■ **Условие задачи A**
К какой дате, согласно тексту о Лермонтове, была написана статья Ключевского «Грусть»?

■ **Предложенный текст**
==========

Михаил Лермонтов. Один меж небом и землей
Шрифт:
«Эти стихи писаны кровью; они вышли из глубины оскорбленного духа: это вопль, это стон человека, для которого отсутствие внутренней жизни есть зло, в тысячу раз ужаснейшее физической смерти!..» — под свежим впечатлением от «Думы» писал критик Белинский.
Историк Василий Ключевский, спустя полвека, был куда основательней и проникновенней в своей оценке стихотворения. В статье «Грусть», написанной на 50-ю годовщину гибели поэта, он тонко замечает:
«У Лермонтова было слишком много лиризма, под действием которого сатирический мотив растворялся в элегическую жалобу, как это случилось с его «Думой»…»
И далее, еще более точно и глубоко:
«В одном
«Дума» напрямую выходит из «Бородина», из «Купца Калашникова», из ранних, безнадежных по духу, стихов — из самых глубин поэтического настроения Лермонтова, но более всего — из его поразительно напряженной души, из небывало стремительного роста и созревания как художника, мыслителя, человека. Такое состояние (а похоже, внутренне оно всегда было для него естественным) можно сравнить разве что с небесными явлениями: вот летит по поднебесью метеор, вроде бы лишь миг назад он сыпал слабыми искрами — и вдруг пылающее пламя, огонь вполнеба, и отсветы по темным, безмолвным пропастям земли, словно бы сжавшимся от испуга в разящем молнийном свете.

==========

■ **Исходные данные**
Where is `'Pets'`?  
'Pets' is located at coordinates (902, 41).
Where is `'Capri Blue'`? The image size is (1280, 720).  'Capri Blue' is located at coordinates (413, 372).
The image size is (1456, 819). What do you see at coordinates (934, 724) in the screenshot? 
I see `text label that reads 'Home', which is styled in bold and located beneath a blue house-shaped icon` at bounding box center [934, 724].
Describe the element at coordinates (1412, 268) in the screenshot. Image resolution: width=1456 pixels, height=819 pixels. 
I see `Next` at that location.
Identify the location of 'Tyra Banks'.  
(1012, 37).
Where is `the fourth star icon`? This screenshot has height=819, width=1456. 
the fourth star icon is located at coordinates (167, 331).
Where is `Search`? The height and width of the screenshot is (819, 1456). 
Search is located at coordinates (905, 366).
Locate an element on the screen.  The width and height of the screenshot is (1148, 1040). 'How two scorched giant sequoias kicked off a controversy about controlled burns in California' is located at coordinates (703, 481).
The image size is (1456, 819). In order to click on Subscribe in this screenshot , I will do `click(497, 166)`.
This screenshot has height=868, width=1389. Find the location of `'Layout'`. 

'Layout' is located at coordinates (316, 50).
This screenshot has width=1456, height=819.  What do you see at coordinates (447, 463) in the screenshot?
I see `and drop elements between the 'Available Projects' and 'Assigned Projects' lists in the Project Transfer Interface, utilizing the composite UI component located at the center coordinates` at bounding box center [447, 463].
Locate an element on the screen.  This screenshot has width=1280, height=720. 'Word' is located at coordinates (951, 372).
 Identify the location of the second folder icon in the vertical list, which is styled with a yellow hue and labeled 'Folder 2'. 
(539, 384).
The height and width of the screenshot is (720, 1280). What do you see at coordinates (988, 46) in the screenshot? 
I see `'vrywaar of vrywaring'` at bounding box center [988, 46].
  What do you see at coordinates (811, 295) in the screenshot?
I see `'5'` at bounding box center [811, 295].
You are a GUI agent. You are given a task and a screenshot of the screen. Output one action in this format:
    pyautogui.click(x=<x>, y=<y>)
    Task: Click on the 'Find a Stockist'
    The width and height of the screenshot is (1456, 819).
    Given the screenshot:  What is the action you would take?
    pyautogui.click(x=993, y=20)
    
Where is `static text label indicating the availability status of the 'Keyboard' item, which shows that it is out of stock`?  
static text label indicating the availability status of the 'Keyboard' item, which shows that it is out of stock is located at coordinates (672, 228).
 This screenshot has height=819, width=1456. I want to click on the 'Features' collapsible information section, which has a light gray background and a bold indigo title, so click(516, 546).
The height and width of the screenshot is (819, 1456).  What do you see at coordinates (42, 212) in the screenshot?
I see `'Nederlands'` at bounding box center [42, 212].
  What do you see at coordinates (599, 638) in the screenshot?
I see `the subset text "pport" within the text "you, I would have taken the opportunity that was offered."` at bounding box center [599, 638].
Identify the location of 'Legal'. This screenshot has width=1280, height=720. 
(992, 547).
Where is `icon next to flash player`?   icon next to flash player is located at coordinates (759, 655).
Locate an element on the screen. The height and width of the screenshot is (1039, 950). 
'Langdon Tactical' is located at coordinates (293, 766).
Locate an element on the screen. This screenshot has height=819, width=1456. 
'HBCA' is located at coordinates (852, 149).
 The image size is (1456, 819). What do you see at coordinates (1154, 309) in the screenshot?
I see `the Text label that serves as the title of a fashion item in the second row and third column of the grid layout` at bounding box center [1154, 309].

==========

■ **Условие задачи B**
Выведите нумерованным списком только те строки записей, которые идут от строки, содержащей «Identify the location of 'Tyra Banks'.», до строки, содержащей «pyautogui.click(x=993, y=20)», включая обе. Пустые строки в список не включайте.

■ **Итоговый ответ A**
К 50-й годовщине гибели поэта.

■ **Итоговый ответ B**
1. Identify the location of 'Tyra Banks'.  
2. (1012, 37).
3. Where is `the fourth star icon`? This screenshot has height=819, width=1456. 
4. the fourth star icon is located at coordinates (167, 331).
5. Where is `Search`? The height and width of the screenshot is (819, 1456). 
6. Search is located at coordinates (905, 366).
7. Locate an element on the screen.  The width and height of the screenshot is (1148, 1040). 'How two scorched giant sequoias kicked off a controversy about controlled burns in California' is located at coordinates (703, 481).
8. The image size is (1456, 819). In order to click on Subscribe in this screenshot , I will do `click(497, 166)`.
9. This screenshot has height=868, width=1389. Find the location of `'Layout'`. 
10. 'Layout' is located at coordinates (316, 50).
11. This screenshot has width=1456, height=819.  What do you see at coordinates (447, 463) in the screenshot?
12. I see `and drop elements between the 'Available Projects' and 'Assigned Projects' lists in the Project Transfer Interface, utilizing the composite UI component located at the center coordinates` at bounding box center [447, 463].
13. Locate an element on the screen.  This screenshot has width=1280, height=720. 'Word' is located at coordinates (951, 372).
14.  Identify the location of the second folder icon in the vertical list, which is styled with a yellow hue and labeled 'Folder 2'. 
15. (539, 384).
16. The height and width of the screenshot is (720, 1280). What do you see at coordinates (988, 46) in the screenshot? 
17. I see `'vrywaar of vrywaring'` at bounding box center [988, 46].
18.   What do you see at coordinates (811, 295) in the screenshot?
19. I see `'5'` at bounding box center [811, 295].
20. You are a GUI agent. You are given a task and a screenshot of the screen. Output one action in this format:
21.     pyautogui.click(x=<x>, y=<y>)
22.     Task: Click on the 'Find a Stockist'
23.     The width and height of the screenshot is (1456, 819).
24.     Given the screenshot:  What is the action you would take?
25.     pyautogui.click(x=993, y=20)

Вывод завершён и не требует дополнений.